Most of us have heard the saying, “A picture is worth a thousand words,” and it’s true – You can SEE things in a photograph or a painting that helps you understand.  I love the paintings of Jesus.  Oh, I understand that He really didn’t LOOK like that, and even the settings of the pictures probably aren’t accurate, no matter how hard the painter tried, but I like them because they convey the emotions present at that time.

I remember one painting, a silk screen reproduction that showed Jesus walking with large strides toward a forest while the disciples trailed next to Him, listening intently to His every word.  His hand was lifted into the air, index finger pointed high, as He revealed something like a parable to them.  His intensity and theirs seemed very real, and I thought as I looked at the painting: “It must have been like that!”

God understood the importance of pictures long before cameras were invented, before paintings were even thought of by mankind; before time itself.  Yes, He paints wonders in the sky, in sunsets and in the clouds, but His “pictures” are also made of words.  He has given us “parables,” word-pictures that are intended to make His people UNDERSTAND, deep in our hearts and minds.

Today’s Scripture is a statement Jesus gave to His disciples after He “spoke many things” in “parables” to a multitude of people (Matthew 13:1-3).  He talked about a “sower” who “went out to sow” seeds in the ground (Matthew 13:3-9).  The seeds would either produce bountiful crops or not, depending on the ground they were planted in.  The point? – WE are that ground.  God is planting the good seed of the Word of God within us.  If it doesn’t produce a good “crop” for God, WE are the problem.
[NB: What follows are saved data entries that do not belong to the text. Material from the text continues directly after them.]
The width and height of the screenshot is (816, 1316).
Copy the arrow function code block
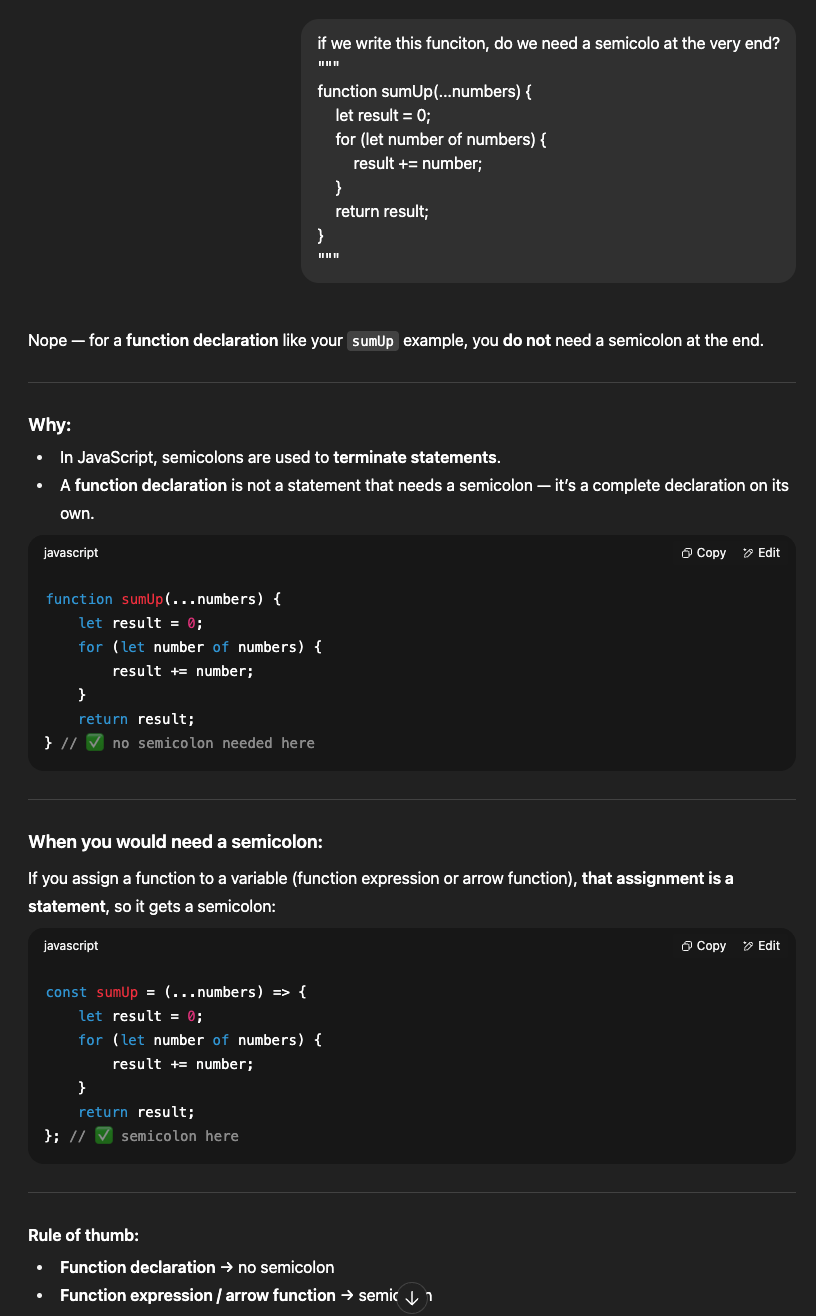coord(703,946)
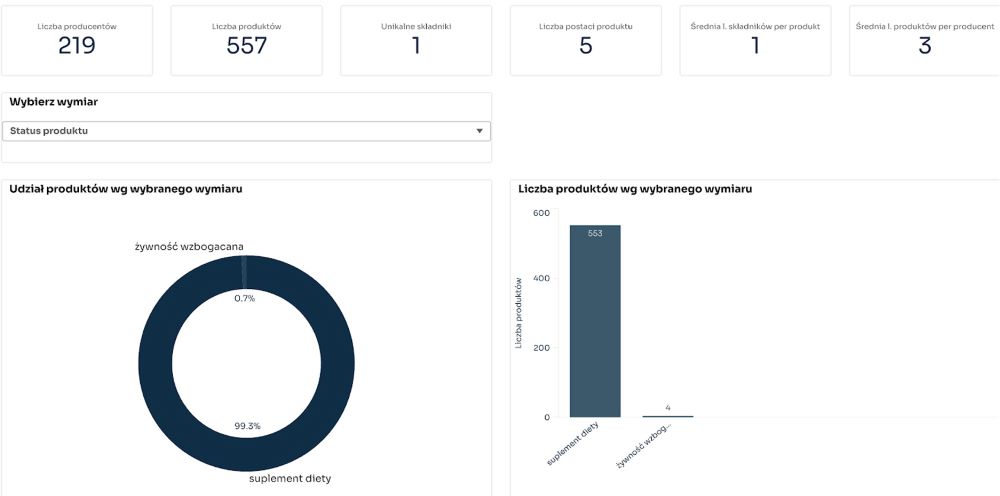Click the truncated żywność wzbog... x-axis label
This screenshot has height=496, width=1000.
645,445
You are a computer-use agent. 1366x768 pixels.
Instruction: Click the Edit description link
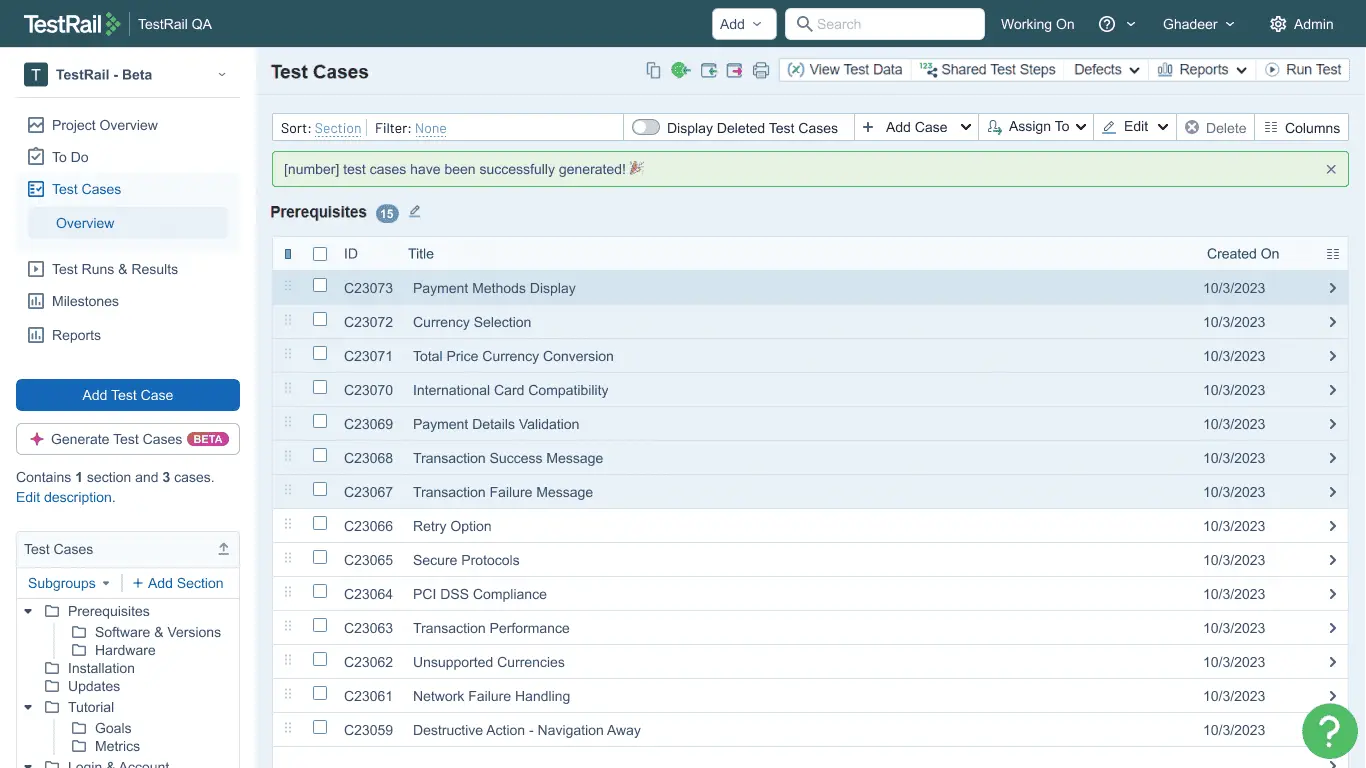(64, 497)
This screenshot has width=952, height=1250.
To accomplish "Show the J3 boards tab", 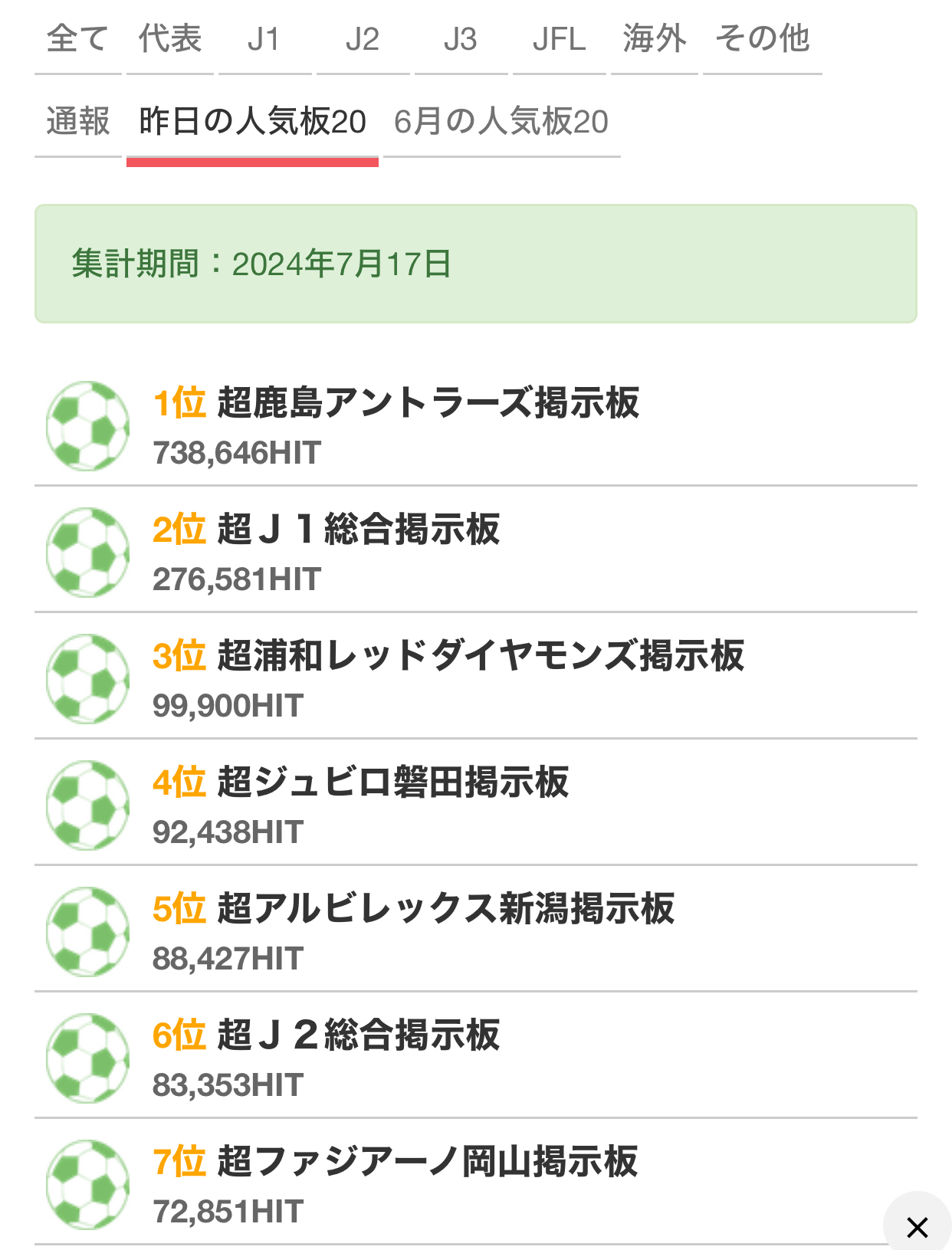I will pos(461,39).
Notice the two-part nature of the parables in God’s Word, as revealed in our Scripture for today:  “It has been given to you to know the mysteries of the kingdom of heaven, but to them it has not been given’” (Matthew 13:10-11).  The multitudes Jesus spoke to (Matthew 13:2 & forward) could not understand, but His disciples would understand.  Was God being unfair?

To answer that charge, we must look to His Word, for He is very clear about who He is and what He expects from us.  First off, He “desires ALL (mankind) to be saved and to come to the knowledge of the truth” (1 Timothy 2:4).  Paul, the writer of 1st Timothy, tells us both the way and the method of salvation: “There is one God and one Mediator between God and men, the man Christ Jesus, who gave Himself a ransom for all” (1 Timothy 2:5-6).  There is no favoritism or partiality with God: He gave His Son, Jesus Christ, as the Way, as Ransom, as payment in full – to ALL humanity!  God’s gift is extended to you; to all.

ALL who receive Jesus Christ are filled with the Holy Spirit of God.  This is seen in places like Acts 2:38, where the Apostle Peter cried out to the Jewish people, “Repent, and let every one of you be baptized in the name of Jesus Christ for the remission of sins; and you SHALL receive the gift of the Holy Spirit.”  How is it that the disciples could understand the parables that we see in Scripture and the others could not?  Because of the Spirit of God.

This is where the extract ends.